Depois, a "prova" final: um bate e volta entre a capital paulista e o Rio de Janeiro. Das 30 pessoas que pagaram R$ 3.800 pelas aulas mais o bilhete aéreo, cinco não apareceram na viagem.
O voo era às 10h10. Os 25 que persistiram chegaram por volta de 8h a Congonhas "para ir se acostumando", de acordo com Elvira.
"A ideia é que eles vejam que as outras pessoas não estão com medo, que é hora de pensar em outra coisa."
A técnica dava resultado. Na fila do check-in, ninguém parecia estar nervoso. "Ah, ainda não estamos lá em cima, né?", disse a jornalista Aline Trevisan, 29, que nunca havia voado.
Em direção ao portão de embarque, o grupo abordou figuras famosas, como Amyr Klink e Neguinho da Beija-Flor. Enfim, distraíam-se antes do voo, acompanhado pela reportagem da Folha.
Era a hora de entrar no avião. "Aí o nervoso começa", contou Aline. Sentaram-se depois de cumprimentar os comissários. Uns continuaram a conversar. O assunto? O medo, sempre o medo. Outros preferiram se concentrar.
Quando o avião começou a decolar, mãos se apertaram. Ao menos, três pessoas do grupo choravam, e a maioria fechou os olhos.
Todos, porém, seguiram a dica da professora: contaram os segundos e respiraram com calma. E contaram em voz alta, como se fosse a contagem regressiva para a virada do ano.
Os passageiros ao lado estranhavam, até que o comandante anunciou pelo alto-falante que levava um "grupo especial". Eram eles, as pessoas com medo de voar.
Um dos passageiros comentou com a mulher: "Não sabia que tinha gente assim".
"Conseguimos! Não acredito! Vamos para Paris hoje?", gritou, já no alto, a professora Evaine Cabral, 47.
Os cerca de 45 minutos de voo transcorreram tranquilamente. O pior da experiência já tinha passado -para grande parte deles, o maior medo era a decolagem.
Olha a pista chegando
O nervosismo reacendeu na hora de pousar. A vista para o Rio ajudava -não para todos, só para quem tinha coragem de olhar pela janela.
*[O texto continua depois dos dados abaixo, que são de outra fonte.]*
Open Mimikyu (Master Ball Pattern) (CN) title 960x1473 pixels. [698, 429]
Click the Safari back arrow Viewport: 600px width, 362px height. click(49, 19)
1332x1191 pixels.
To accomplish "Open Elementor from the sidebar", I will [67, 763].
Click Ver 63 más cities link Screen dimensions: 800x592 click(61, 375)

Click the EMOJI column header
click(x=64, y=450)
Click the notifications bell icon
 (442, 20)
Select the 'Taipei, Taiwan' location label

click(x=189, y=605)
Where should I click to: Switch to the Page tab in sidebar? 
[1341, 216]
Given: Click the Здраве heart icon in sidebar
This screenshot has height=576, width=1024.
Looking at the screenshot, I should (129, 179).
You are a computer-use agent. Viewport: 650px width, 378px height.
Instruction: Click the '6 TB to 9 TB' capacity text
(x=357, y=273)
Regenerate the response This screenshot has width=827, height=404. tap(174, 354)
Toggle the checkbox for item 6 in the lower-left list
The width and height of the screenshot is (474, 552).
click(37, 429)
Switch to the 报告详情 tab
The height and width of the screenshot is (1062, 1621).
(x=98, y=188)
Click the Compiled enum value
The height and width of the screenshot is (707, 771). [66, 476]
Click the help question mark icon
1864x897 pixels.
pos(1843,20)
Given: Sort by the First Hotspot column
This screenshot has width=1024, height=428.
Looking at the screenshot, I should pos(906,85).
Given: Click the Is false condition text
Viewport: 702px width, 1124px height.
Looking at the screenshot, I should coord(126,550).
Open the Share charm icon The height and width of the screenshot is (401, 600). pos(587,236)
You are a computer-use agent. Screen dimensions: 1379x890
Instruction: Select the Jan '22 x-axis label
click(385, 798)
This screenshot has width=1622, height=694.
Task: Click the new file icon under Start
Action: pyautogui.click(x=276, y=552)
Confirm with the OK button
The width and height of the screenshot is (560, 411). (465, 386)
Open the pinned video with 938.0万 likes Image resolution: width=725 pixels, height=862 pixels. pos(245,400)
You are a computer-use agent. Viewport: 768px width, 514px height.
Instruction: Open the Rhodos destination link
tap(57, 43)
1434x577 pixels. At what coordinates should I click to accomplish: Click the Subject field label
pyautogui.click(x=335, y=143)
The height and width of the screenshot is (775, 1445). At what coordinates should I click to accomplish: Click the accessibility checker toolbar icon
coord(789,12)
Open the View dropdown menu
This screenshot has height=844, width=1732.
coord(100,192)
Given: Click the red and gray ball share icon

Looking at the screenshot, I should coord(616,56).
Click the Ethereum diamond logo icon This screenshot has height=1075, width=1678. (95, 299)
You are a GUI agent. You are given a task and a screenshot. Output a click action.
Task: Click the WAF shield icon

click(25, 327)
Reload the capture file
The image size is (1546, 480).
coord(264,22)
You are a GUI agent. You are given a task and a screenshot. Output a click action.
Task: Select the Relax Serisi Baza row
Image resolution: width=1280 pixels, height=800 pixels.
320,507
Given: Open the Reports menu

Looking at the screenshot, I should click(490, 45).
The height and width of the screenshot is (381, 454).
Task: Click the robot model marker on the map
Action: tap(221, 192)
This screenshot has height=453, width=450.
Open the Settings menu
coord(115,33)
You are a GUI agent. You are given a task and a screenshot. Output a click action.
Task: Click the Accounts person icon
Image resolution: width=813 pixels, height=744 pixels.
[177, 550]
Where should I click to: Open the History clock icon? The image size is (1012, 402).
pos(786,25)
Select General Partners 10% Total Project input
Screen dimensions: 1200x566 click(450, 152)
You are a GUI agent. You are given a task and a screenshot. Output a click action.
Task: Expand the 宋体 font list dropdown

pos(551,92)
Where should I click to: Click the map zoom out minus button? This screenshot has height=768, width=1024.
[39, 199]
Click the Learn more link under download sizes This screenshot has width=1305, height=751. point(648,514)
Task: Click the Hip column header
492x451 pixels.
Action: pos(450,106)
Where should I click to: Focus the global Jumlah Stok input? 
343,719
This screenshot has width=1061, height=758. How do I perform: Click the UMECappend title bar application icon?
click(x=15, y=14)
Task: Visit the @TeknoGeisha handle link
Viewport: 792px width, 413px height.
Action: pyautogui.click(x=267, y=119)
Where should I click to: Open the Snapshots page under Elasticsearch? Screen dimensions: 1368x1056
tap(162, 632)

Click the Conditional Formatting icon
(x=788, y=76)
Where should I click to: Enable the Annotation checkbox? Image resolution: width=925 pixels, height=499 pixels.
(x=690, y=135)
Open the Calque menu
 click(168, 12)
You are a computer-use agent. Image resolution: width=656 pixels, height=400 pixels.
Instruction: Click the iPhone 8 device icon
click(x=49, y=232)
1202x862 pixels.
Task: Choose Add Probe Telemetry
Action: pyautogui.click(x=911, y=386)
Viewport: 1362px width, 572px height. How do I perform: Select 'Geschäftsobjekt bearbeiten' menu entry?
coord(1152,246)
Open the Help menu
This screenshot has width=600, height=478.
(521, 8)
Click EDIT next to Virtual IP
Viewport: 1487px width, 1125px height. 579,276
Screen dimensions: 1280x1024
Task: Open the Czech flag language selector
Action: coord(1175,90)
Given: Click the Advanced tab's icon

Para a alegria do grupo, o avião finalmente parou. Todos os passageiros bateram palmas.
"Foi tenso, mas consegui", disse a comerciante Rosana Peres Ferreira, 50. "Agora vou fazer pequenos voos para ir em outubro com meu filho para a Disney".
Ela nunca viajou de avião com seu filho de oito anos. "Nem para o Beach Park, em Fortaleza, eu fui", contou. Num canto do aeroporto Santos Dumont, a nutricionista Tatiana Moreira Bueno ligou para a casa.
"Filho, a mamãe conseguiu. Agora a gente pode ir para a Disney", disse. O medo dela de voar começou justamente quando o filho nasceu, 13 anos antes.
Medo foi maior
"Não consegui." Richard Khouri, 40, comerciante, foi um dos que não apareceram para o voo. "Fiquei em pânico na aula em que entramos em um avião parado", lembra.
"Não conseguiria ficar nele lá no alto." Richard não foi nem ao simulador, que, segundo os que participaram, ajudou a enfrentar o medo.
"Paguei R$ 4.200 pelo tratamento e não me arrependo", diz. "Ficaria arrependido se não tivesse tentado." Agora, ele vai "dar um tempo para a cabeça".